The problem with using summarise
it is removes all other columns if they are not used. You can consider to use mutate
first perform all the operations and then use summarise
.
library(dplyr)
l_cf %>%
group_by(PID, Server) %>%
mutate_at(vars(Player,Guild,Points,Battles), last) %>%
mutate_at(vars(starts_with("A")), max) %>%
mutate(RecCount = sum(RecCount)) %>%
summarise_all(max)
A reproducible example
set.seed(123)
df <- data.frame(group = rep(1:5, 2), x = runif(10), y = runif(10),
a1 = runif(10), a2 = runif(10), z = runif(10))

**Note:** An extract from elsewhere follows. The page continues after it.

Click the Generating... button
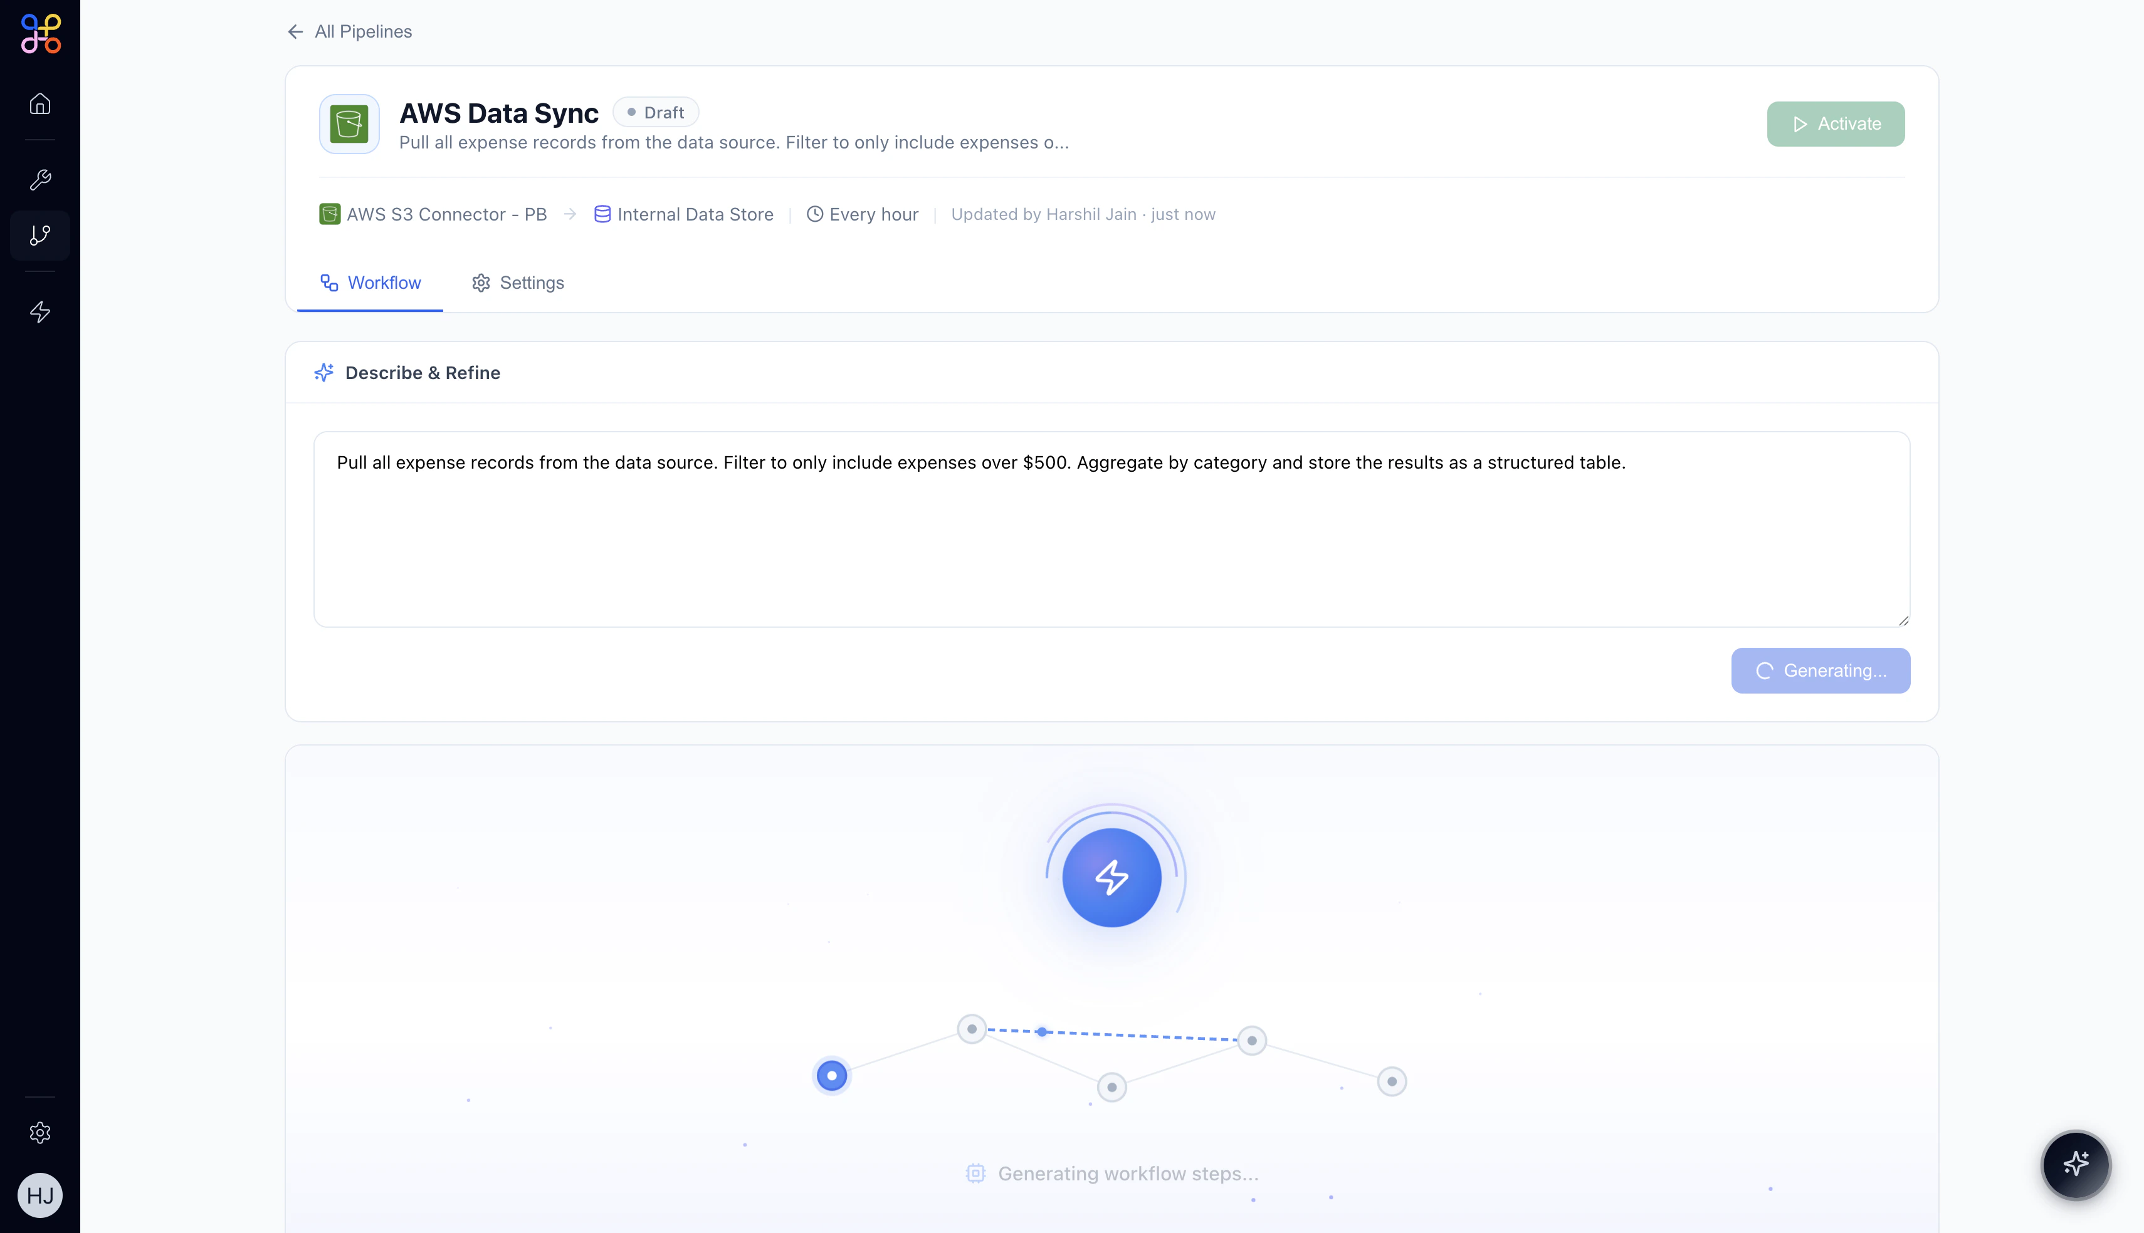click(1820, 671)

First applying functions individually for each column
df %>%
group_by(group) %>%
summarise(x=last(x),
y=last(y),
a1=max(a1),
a2=max(a2),
z=sum(z))
# A tibble: 5 x 6
# group x y a1 a2 z
# <int> <dbl> <dbl> <dbl> <dbl> <dbl>
#1 1 0.0456 0.900 0.890 0.963 0.282
#2 2 0.528 0.246 0.693 0.902 0.648
#3 3 0.892 0.0421 0.641 0.691 0.880
#4 4 0.551 0.328 0.994 0.795 0.635
#5 5 0.457 0.955 0.656 0.232 1.01
Now apply the functions together for multiple columns
df %>%
group_by(group) %>%
mutate_at(vars(x, y), last) %>%
mutate_at(vars(starts_with("a")), max) %>%
mutate(z = sum(z)) %>%
summarise_all(max)
# group x y a1 a2 z
# <int> <dbl> <dbl> <dbl> <dbl> <dbl>
#1 1 0.0456 0.900 0.890 0.963 0.282
#2 2 0.528 0.246 0.693 0.902 0.648
#3 3 0.892 0.0421 0.641 0.691 0.880
#4 4 0.551 0.328 0.994 0.795 0.635
#5 5 0.457 0.955 0.656 0.232 1.01
We can see that both the approaches gave the same output.